A babysitting contract provides you with the peace of knowing how you can expect your child and your home to be cared for while you are away and it gives your babysitter a clear outline of her responsibilities and the compensation she can expect for her work. Fortunately, your babysitting contract doesn't need to be rife with legalese, but rather a straightforward account of the agreement between the two of you.
Start with the basics; state your name and address as well as the name and address of the babysitter and the names of the children for which she will be responsible.
State the rate of pay, including whether the rate is paid by the hour, per day or any other agreed upon arrangement. Detail how frequently the babysitter will be paid, such as daily, weekly or bi-weekly. If your babysitter has a valid driver's license, include information about mileage remuneration, if you will be expecting her to shuttle your child to extracurricular activities, friends' houses and any other event.
Provide a detailed list of all of the duties that will be expected of the babysitter, such as diaper changes, bottle-feeding, snack preparation, baths and bedtime stories. You can include log sheets in the contract to have your babysitter record each task, particularly if she will be responsible for administering any type of medication. This way, you have a record of each dose.
Spell out any additional duties you expect of your babysitter, such as cooking or heating up your child's meals, washing dishes or loading the dishwasher after dinner and cleaning up after him around the house.
Make a list of any activities that are prohibited, such as smoking in the house or having visitors to the home.

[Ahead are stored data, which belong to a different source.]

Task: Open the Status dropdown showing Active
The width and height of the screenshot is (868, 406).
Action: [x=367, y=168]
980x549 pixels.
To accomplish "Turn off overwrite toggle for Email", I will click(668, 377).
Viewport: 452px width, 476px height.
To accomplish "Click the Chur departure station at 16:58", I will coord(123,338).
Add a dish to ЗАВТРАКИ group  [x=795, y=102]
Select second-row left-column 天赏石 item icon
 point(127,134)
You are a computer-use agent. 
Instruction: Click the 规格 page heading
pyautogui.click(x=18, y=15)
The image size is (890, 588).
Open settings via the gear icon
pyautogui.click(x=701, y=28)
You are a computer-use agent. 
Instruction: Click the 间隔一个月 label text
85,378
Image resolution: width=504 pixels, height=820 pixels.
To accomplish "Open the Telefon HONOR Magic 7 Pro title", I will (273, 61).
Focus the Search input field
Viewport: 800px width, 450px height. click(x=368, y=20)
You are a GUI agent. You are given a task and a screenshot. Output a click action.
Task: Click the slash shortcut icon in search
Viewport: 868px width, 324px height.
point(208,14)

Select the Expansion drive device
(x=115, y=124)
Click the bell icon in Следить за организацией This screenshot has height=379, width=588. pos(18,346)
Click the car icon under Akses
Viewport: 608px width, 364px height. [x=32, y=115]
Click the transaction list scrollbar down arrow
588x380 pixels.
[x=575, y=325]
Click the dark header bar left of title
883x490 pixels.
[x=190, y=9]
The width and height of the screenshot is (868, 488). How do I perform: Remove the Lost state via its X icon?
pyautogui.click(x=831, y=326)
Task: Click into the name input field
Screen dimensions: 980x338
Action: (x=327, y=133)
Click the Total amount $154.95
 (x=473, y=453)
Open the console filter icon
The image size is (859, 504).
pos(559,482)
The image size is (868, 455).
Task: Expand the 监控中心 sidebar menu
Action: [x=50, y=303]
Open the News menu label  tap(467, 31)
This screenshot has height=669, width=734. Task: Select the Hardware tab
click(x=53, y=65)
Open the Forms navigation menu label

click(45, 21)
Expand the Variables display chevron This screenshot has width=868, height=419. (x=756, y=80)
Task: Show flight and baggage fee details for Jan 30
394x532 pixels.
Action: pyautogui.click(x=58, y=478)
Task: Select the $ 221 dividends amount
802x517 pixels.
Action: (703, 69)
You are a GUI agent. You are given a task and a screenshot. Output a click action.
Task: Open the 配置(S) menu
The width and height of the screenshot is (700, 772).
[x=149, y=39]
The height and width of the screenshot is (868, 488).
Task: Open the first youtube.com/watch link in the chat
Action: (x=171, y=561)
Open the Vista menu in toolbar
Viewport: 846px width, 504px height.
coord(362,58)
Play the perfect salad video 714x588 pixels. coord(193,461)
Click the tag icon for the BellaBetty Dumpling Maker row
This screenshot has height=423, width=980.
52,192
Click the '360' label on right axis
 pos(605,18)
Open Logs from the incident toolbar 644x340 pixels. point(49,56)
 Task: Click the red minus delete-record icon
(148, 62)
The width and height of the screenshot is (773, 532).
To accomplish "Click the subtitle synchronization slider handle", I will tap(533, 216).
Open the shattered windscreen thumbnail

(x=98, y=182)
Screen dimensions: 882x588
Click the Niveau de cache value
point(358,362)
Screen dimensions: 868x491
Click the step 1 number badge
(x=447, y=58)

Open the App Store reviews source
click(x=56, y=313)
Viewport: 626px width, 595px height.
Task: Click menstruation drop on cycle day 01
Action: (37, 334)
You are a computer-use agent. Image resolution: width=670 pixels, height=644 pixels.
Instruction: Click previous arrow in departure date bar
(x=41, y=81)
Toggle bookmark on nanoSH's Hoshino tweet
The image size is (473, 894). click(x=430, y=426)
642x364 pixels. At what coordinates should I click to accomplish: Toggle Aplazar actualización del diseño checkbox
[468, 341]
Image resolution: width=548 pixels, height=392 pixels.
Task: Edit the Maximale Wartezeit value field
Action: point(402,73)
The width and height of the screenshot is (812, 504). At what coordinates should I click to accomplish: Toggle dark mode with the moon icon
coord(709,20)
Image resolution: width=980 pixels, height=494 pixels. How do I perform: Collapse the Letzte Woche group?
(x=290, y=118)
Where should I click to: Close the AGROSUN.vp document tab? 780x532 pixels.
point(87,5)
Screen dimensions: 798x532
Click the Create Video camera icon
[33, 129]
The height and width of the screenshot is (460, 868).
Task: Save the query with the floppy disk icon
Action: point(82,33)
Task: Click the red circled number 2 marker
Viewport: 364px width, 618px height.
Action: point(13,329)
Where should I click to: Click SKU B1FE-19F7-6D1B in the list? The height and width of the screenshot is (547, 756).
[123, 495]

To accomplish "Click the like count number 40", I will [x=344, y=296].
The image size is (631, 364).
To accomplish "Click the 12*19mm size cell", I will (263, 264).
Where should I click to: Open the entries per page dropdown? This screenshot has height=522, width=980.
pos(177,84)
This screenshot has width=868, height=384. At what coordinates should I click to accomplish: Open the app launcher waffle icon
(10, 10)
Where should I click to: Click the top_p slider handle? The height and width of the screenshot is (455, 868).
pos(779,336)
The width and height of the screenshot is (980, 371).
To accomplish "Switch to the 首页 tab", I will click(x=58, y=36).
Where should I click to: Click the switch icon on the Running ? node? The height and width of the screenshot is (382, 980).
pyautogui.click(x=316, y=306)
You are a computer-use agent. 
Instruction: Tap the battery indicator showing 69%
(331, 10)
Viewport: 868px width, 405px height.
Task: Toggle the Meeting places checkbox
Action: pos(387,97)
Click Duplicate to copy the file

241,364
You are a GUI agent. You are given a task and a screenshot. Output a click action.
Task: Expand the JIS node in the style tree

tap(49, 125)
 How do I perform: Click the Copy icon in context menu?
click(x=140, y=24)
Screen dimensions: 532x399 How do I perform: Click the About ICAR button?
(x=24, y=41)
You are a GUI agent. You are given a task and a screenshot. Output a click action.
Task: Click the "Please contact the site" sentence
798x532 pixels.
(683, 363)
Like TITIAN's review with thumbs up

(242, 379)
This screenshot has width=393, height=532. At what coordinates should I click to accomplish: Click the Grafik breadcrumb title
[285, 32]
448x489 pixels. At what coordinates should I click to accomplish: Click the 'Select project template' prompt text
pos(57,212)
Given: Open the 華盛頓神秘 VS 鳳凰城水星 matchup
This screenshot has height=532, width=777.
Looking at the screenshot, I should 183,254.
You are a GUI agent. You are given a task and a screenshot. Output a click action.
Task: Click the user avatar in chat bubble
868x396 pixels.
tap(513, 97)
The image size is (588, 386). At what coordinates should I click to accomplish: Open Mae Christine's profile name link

Explain the term of the contract, including whether it is a full-time, part-time or an as-needed job, and whether it is an on-going or temporary position. If you expect your babysitter to be at your home on particular days or times, include this in the term information.
Sign the contract and have your babysitter sign it, as well. Make a second copy for each of you to sign and have her keep one copy, as well.
If you're hiring a babysitter under 18 years of age, check your state’s laws to find out if you can enter into a contract with a minor and whether the contract is a legally enforceable agreement, or if you need to get an adult co-signer.